All of the entries are to be printed exactly as they appear.
*** Opening Data section ***
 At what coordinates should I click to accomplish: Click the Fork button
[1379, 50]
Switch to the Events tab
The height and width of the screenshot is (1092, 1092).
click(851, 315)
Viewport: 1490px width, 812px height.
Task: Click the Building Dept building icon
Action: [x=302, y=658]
*** Closing Data section ***
» **Response to the task**:
 At what coordinates should I click to accomplish: Click the Fork button
[1379, 50]
Switch to the Events tab
The height and width of the screenshot is (1092, 1092).
click(851, 315)
Viewport: 1490px width, 812px height.
Task: Click the Building Dept building icon
Action: [x=302, y=658]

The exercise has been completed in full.